"ECD — Software Translation"
02 — Translating Extreme Co-Design to Software Engineering
The question is not whether this applies to software. The question is what the silicon is.
The Translation Problem
Nvidia’s Extreme Co-Design is visibly physical. You can point to the connectors, measure the bandwidth, hold the cooling manifold. The co-design surfaces are literal interfaces between chips on a PCB.
Software has no PCB. Services communicate over HTTP. Types are text files. Boundaries are invisible — enforced by convention, or not enforced at all. This invisibility is exactly the problem.
The hardware world cannot accidentally skip co-design. If components use incompatible connectors, the system does not boot. The incompatibility is immediate, total, and impossible to ship around. Software engineers do not have this forcing function. Mismatched contracts between services surface as runtime bugs — after deployment, after the user is affected.
Extreme Co-Design for software is the discipline of making invisible surfaces explicit and designing them before implementing either side.
The Core Translation
The performance of a software platform is not determined by the quality of its individual services. It is determined by the quality of the surfaces where those services touch each other.
What “surfaces” means in software:
| Hardware Surface | Software Equivalent | What happens when not co-designed |
|---|---|---|
| Interconnect connector spec | Type contracts between services | Entity drift — same concept defined N ways, no canonical truth |
| Lane allocation | API port contracts | Services couple directly to internal details of each other |
| Power backplane | Deployment template | N different deployment systems for the same tier of service |
| SSO fabric | Auth tier contract | Separate auth silos, no SSO |
| Instrumentation bus | Observability conventions | No correlation IDs, failures invisible across service boundaries |
| Thermal envelope | Runtime constraints | Cold starts, timeouts, circuit breakers — undefined at design time |
Two Insights ECD Adds to Software Architecture
Insight 1 — The Temporal Dimension
Most architectural frameworks describe what a well-formed system looks like at rest. They tell you the correct structure. They do not tell you when the critical decisions need to happen.
ECD adds the temporal answer: co-design happens at surface definition time, not implementation time.
If the surface is wrong, no amount of excellent implementation recovers it. You can build the most elegant, well-tested service — if it receives data in a shape that conflicts with what the consumer expects, the system is broken. The bug is not in the code. It is in the surface that was never co-designed.

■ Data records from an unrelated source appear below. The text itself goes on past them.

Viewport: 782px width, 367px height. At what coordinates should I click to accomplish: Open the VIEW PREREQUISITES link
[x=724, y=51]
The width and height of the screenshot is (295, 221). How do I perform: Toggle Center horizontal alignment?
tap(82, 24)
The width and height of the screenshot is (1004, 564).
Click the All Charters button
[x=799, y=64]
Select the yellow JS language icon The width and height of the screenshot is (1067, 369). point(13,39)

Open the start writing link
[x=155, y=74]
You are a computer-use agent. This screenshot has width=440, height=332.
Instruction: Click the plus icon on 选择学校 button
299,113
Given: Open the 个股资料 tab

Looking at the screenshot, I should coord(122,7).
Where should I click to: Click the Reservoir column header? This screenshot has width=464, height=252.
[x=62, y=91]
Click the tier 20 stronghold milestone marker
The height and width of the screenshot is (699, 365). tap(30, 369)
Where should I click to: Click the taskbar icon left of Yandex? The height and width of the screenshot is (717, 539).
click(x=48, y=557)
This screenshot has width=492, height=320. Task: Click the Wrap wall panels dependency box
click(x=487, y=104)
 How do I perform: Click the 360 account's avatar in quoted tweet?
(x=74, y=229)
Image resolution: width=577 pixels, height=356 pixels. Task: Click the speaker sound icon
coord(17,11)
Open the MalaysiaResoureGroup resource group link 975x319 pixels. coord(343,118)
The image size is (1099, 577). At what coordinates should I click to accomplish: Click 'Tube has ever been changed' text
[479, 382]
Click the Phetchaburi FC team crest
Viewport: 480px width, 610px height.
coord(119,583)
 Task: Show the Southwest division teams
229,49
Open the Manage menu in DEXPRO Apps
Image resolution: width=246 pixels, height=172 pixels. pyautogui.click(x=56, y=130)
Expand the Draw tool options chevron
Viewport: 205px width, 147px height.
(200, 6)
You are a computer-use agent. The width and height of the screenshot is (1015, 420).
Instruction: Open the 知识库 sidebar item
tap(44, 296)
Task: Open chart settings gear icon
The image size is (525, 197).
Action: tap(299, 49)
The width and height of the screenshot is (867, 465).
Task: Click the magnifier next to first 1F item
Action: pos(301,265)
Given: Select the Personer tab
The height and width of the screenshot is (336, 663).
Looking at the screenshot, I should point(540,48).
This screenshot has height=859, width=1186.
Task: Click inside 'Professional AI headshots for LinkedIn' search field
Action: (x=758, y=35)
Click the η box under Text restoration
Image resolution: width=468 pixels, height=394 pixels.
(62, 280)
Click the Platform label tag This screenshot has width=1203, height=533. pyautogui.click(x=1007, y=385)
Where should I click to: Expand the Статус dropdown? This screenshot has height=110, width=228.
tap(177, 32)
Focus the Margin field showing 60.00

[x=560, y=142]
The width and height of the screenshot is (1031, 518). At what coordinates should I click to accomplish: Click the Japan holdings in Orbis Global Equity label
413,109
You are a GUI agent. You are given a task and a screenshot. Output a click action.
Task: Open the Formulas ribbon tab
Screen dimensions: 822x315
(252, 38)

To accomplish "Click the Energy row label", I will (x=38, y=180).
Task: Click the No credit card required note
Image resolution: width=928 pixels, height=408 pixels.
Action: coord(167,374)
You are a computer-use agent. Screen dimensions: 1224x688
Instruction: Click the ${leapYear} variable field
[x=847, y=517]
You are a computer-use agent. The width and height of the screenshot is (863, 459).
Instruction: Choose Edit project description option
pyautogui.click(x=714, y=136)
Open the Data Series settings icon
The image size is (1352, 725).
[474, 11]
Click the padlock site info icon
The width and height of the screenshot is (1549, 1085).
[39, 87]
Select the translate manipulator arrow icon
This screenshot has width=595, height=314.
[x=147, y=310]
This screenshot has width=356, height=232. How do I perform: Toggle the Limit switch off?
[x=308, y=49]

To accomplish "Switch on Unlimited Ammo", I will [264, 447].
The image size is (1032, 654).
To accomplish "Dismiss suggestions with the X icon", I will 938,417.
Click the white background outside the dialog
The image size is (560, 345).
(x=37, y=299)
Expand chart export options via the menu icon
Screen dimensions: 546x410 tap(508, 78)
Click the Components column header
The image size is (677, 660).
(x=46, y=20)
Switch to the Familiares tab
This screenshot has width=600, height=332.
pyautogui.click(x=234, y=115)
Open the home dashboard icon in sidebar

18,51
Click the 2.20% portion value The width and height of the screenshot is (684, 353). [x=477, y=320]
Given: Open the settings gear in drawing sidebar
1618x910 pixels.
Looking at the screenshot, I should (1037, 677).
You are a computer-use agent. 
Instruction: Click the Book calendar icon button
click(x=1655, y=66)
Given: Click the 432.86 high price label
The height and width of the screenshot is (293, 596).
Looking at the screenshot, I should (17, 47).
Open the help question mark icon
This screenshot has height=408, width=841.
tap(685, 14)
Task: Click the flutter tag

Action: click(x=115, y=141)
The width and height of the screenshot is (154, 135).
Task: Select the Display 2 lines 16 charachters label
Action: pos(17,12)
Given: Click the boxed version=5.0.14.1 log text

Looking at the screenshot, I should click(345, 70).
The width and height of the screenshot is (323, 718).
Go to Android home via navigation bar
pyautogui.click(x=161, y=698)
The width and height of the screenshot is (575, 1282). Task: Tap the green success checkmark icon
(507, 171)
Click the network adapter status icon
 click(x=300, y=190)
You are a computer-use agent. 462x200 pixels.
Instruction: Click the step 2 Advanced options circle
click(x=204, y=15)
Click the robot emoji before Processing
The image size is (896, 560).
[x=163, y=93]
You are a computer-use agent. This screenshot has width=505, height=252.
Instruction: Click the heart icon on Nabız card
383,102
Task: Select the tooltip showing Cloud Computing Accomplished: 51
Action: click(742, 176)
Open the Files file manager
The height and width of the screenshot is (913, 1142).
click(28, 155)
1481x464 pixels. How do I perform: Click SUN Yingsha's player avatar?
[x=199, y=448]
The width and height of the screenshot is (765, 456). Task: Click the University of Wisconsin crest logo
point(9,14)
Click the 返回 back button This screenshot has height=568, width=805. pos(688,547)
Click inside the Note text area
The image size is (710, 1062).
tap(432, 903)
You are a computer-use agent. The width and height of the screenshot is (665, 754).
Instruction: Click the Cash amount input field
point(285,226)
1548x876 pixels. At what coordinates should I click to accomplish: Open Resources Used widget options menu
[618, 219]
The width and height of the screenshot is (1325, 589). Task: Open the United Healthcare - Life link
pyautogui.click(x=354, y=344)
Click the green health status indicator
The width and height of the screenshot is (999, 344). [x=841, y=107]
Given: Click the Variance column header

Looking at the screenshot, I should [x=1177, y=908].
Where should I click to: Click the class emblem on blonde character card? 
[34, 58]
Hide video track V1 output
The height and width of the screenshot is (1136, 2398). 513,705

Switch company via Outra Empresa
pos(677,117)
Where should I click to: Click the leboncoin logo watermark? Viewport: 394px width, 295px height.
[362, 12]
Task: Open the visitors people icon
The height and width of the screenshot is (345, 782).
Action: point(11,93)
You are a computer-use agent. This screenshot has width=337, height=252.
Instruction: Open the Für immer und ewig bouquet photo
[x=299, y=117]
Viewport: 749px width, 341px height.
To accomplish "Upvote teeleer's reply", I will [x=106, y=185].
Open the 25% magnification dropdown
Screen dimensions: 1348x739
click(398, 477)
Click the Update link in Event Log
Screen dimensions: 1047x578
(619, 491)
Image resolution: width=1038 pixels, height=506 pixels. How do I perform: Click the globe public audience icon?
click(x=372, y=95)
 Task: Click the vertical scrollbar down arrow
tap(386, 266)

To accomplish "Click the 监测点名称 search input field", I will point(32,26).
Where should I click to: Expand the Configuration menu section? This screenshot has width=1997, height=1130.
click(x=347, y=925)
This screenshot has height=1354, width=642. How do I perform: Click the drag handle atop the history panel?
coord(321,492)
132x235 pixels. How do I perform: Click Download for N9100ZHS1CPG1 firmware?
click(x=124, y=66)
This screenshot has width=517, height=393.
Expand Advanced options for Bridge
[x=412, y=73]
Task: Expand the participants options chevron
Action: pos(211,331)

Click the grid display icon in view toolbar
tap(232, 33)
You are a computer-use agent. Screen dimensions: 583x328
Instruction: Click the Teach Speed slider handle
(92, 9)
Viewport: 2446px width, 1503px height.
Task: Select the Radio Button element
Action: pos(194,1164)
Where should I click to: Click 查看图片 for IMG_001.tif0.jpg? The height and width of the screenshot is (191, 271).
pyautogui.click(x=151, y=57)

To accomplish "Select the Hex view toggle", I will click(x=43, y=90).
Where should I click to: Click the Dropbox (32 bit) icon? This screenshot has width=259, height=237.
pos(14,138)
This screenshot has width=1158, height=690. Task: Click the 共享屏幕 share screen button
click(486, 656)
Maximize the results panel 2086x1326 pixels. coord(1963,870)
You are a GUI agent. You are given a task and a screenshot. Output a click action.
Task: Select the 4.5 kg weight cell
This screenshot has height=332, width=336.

If the surface is right, mediocre implementation can be safely replaced. A weak implementation behind a well-defined surface can be refactored independently, tested in isolation, and deployed without affecting its consumers.
Applied to software: The type contract, the API schema, the event payload structure — these are the product. The service, the component, the database — these are implementation details. Most teams get this exactly backwards.
Insight 2 — The Organizational Dimension
The second insight is about people, not code.
At Nvidia, architects from every layer are in the same design sessions before any commitment decision. A surface decision cannot be made by one team alone, because the downstream impact lands on teams that were not in the room.
Applied to software: When two services need to interact, both teams need to be present when the surface is defined. What actually happens: Team A implements with an internal data model. Team B discovers it and adapts. Team B’s adaptation is a hidden dependency on Team A’s implementation, not their interface. Team A refactors internals. Team B breaks. This is not a testing problem. It is a co-design problem.
What the “Rack” Is in Software
Nvidia changed the unit of compute from the chip to the rack. The GB200 NVL72 is not 72 independent GPUs in an enclosure. It is one distributed system that happens to be implemented as 72 physical dies.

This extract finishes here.